-- Excerpted passage follows --

While lunchroom waste represents a small amount of the overall food waste in the United States, it’s still a critical part because it’s an opportunity to instill in the next generation of consumers the value of conserving food. So, if you’ve got school-aged children, take note. This is a chance to teach them to be better stewards of the environment and about the value of food, too.

-- Excerpted passage concluded --

Exercise directions =
According to the passage on lunchroom food waste, why does this waste still matter even though it is a small share of all U.S. food waste? Answer in one to three sentences.

-- Data for review follows --

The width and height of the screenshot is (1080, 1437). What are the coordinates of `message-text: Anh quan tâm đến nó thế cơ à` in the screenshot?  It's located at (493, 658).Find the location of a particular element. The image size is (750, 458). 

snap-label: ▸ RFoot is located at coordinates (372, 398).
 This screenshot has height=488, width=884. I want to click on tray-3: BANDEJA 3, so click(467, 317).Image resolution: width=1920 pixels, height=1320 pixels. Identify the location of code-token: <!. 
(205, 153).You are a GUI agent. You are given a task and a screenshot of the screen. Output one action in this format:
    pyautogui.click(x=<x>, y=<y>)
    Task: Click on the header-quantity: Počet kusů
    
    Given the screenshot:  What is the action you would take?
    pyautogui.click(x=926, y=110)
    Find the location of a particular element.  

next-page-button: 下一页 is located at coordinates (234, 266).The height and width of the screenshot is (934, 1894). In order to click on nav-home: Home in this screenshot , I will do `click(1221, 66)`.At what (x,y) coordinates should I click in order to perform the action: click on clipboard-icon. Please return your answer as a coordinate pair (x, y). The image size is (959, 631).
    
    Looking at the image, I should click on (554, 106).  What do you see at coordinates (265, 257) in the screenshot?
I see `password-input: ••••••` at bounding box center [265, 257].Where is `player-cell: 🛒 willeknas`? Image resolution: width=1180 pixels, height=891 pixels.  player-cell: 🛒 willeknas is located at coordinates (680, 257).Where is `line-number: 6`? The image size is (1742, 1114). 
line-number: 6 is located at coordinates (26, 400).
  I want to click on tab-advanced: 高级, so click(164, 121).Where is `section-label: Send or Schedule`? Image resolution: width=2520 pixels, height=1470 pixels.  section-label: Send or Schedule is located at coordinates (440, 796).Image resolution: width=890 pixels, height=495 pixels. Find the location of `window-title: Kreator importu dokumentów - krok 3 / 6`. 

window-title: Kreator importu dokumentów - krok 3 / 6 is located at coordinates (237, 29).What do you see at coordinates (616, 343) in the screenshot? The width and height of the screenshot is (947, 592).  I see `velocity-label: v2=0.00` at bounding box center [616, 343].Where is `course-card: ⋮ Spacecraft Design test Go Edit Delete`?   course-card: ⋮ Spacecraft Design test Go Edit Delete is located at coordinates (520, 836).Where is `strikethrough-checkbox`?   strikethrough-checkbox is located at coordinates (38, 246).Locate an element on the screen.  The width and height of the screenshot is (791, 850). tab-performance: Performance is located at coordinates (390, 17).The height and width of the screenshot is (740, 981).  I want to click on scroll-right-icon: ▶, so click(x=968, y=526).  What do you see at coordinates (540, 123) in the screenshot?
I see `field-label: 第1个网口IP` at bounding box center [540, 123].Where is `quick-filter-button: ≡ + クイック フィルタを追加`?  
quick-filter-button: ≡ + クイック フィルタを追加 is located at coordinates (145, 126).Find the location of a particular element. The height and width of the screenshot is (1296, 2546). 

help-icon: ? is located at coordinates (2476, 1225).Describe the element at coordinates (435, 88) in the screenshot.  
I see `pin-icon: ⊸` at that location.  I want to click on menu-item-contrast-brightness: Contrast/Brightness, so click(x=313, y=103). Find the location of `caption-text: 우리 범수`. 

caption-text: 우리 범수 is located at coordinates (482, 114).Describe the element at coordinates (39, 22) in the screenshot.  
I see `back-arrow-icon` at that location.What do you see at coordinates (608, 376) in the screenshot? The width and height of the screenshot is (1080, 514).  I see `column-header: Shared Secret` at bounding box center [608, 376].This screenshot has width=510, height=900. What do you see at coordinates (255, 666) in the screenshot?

-- Data for review concluded --

Reply to the exercise =
It matters because it offers a chance to instill the value of conserving food in the next generation of consumers. School-aged children can learn to be better stewards of the environment and to value food.